これらの変更により、Goコンパイラは、メモリのアライメントと型サイズの計算に関して、より堅牢で一貫性のある基盤を持つことになりました。

コアとなるコードの変更箇所

このコミットにおける主要なコード変更は以下のファイルに集中しています。

  • src/cmd/6g/align.c: ほとんどのコードが削除されました。rnd, offmod, arrayelemwidth, widstruct, dowidth, besetptr, belexinit といった関数が削除されています。
  • src/cmd/6g/gg.h: Array_array, Array_nel, Array_cap, sizeof_Array といった配列のランタイム表現に関する EXTERN 宣言、および belexinit 関数のプロトタイプが削除されました。
  • src/cmd/gc/Makefile: align.cOFILES に追加され、コンパイル対象となりました。
  • src/cmd/gc/align.c: 新規作成されたファイルで、6g/align.c から移動されたアライメント計算ロジック(rnd, offmod, arrayelemwidth, widstruct, dowidth)が含まれています。
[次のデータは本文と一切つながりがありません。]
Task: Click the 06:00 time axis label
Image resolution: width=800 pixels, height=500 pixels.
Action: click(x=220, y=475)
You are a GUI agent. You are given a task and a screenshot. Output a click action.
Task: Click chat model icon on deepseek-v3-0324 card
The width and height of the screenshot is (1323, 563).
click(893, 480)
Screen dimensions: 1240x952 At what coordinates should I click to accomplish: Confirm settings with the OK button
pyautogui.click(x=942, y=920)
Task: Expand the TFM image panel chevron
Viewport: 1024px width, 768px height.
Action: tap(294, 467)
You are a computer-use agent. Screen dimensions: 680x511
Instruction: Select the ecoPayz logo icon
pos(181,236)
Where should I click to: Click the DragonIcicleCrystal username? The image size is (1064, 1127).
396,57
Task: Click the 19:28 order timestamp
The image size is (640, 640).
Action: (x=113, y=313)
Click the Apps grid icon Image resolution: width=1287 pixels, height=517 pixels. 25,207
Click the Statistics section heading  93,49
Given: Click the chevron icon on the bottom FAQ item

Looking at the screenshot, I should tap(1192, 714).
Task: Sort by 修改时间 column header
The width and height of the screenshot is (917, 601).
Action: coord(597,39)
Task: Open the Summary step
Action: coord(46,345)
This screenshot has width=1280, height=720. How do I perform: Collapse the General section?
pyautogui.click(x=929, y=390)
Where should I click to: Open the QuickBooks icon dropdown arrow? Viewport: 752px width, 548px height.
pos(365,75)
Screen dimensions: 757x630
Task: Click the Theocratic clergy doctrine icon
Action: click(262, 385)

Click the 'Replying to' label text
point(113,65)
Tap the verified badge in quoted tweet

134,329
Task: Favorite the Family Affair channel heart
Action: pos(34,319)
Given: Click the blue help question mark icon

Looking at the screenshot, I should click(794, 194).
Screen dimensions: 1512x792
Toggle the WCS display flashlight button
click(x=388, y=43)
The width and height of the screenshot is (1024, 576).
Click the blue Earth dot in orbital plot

また、typeinitbetypeinit という新しい初期化関数が追加されました。
  • src/cmd/gc/go.h:
    • Typedef 構造体と typedefs グローバル配列の宣言が追加されました。
    • Array_array, Array_nel, Array_cap, sizeof_Array といった配列のランタイム表現に関する EXTERN 宣言が追加されました。
    • maxroundwidthptr というアライメント関連のグローバル変数の EXTERN 宣言が追加されました。
    • mainlex, belexinit, besetptr の関数プロトタイプが削除され、typeinit, betypeinit のプロトタイプが追加されました。
  • src/cmd/gc/lex.c:
    • mainlex 関数が main にリネームされ、コンパイラのメインエントリポイントとなりました。
    • main 関数内で betypeinit()typeinit(LBASETYPE) が呼び出されるようになりました。
    • lexinit 関数から、以前 belexinitbesetptr で行われていた型初期化とアライメント関連の処理が削除されました。
  • src/cmd/gc/walk.c: ascompatte 関数内で、構造体のアライメントに関するエラーチェックのロギングとエラーメッセージが変更されました。

コアとなるコードの解説

src/cmd/gc/align.c (新規ファイル)

このファイルは、Goコンパイラの型サイズとメモリレイアウトを決定する中心的なロジックを含んでいます。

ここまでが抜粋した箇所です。